Yeah, if you look at my PR linked above, it shows which lines to move in pimod.timer. Then you have to daemon-reload and reenable like in webpage.sh. Though that script will overwrite with the old version whenever you save settings.

It fails to identify Ubuntu? I'll have to look into that.

ChrisWNY commented 1 year ago

The script output the following:

Installing /etc/apt/sources.list.d/ookla_speedtest-cli.list...curl: (22) The requested URL returned error: 404

Unable to download repo config from: https://packagecloud.io/install/repositories/ookla/speedtest-cli/config_file.list?os=debian&dist=jammy&source=script

This usually happens if your operating system is not supported by packagecloud.io, or this script's OS detection failed.

You can override the OS detection by setting os= and dist= prior to running this script. You can find a list of supported OSes and distributions on our website: https://packagecloud.io/docs#os_distro_version

For example, to force Ubuntu Trusty: os=ubuntu dist=trusty ./script.sh

If you are running a supported OS, please email support@packagecloud.io and report this. Mon Mar 20 10:42:42 PM EDT 2023 - Process Aborted Mon Mar 20 10:42:42 PM EDT 2023 - A restore is not needed or one failed. Mon Mar 20 10:42:42 PM EDT 2023 - Please try again or try manually.

It's not so much the script but one of the packages it tried to install, I think.

ipitio commented 1 year ago

Oh it's detecting Ubuntu as Debian. Will fix!

arevindh commented 1 year ago

@ipitio can't we use the script provided without us checking for the os ?

ChrisWNY commented 1 year ago

I made the changes to the webpage.sh script as mentioned in the PR, down to the exact line numbers, everything matches up. Rebooted and the timer does appear to persist post-reboot.

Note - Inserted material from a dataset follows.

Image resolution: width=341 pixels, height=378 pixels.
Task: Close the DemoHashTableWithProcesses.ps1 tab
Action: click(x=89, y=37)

ipitio commented 1 year ago

@ipitio can't we use the script provided without us checking for the os ?

Yeah we could, but iirc it detected raspbian as Debian even though they have package for it and this is in their script: image

town3r commented 1 year ago

the Pi 4b was starting to flake out

How so? Was it still utilizing an sd card? I switched over to a M2 SATA SSD via this and it's been running great as far as I can tell.

ChrisWNY commented 1 year ago

the Pi 4b was starting to flake out

How so? Was it still utilizing an sd card? I switched over to a M2 SATA SSD via this and it's been running great as far as I can tell.

I am also using a SATA SSD (external USB) but the Pi 4b device itself is erratic...it crashed a couple of times over the past few weeks for no apparent reason, nothing in the logs to go by. I believe it has something to do with volume of requests...CPU usage was steadily increasing and the number of clients hitting it seemed to be about all it could handle. So I replaced it with a x86 mini-PC, Intel N5105 CPU w/16GB of DDR4 RAM and 256GB of internal NVMe storage. Installed Ubuntu 22.x on there and it doesn't even come close to breaking a sweat. Oddly enough I got the whole mini PC with all that storage and RAM (plus dual 1Gbps NICs) for barely more than a Pi 4b would cost. I still have the Pi 4b, but using it as a backup DNS server w/identical Pi-hole config on both. It's been relieved of daily speedtests and it's been stable with lower network volume.

j-broo commented 1 year ago

I'm running a first gen Pi: Raspberry Pi Model B Plus Rev 1.2

Got a Sandisk A1 micro SD card in it.

Load averages: Load: 0.05 0.17 0.24

Also running NUT server on it for my UPSes, as well as Zerotier One. Working just fine.

I think maybe your performance issue lies elsewhere.

j-broo commented 1 year ago

Screenshot_20230321-175329

ChrisWNY commented 1 year ago

My load averages are definitely much higher on the Pi 4b, I'll double check them later today. I had over 60 clients pointing at it, including a number of IoT devices that were somewhat "noisy." The x86 box literally has load averages barely above 0, the Pi was often up over 1.x especially during the daytime hours.

j-broo commented 1 year ago

Was the Pi on ethernet? Mine was in WiFi and just recently I changed it to ethernet (i moved it closer to the switch) and my load averages plummeted from around the 1.0 mark and more to the stats above.

ChrisWNY commented 1 year ago

It was on ethernet...Wifi has always been disabled. I run a wire to anything that uses a static IP or hosts any client/server app on my home LAN. My Pi 4b is roughly 5-6 yrs old now. My Pi has a RAM disk set up, all logs are written to RAM. I did this back when I used a micro SD card to minimize writes to the card, and just sort of left things that way even after migrating to an external SSD. I wonder if all of that writing back and forth to and from RAM have negatively impacted the Pi's internal RAM lifespan. Anything's possible.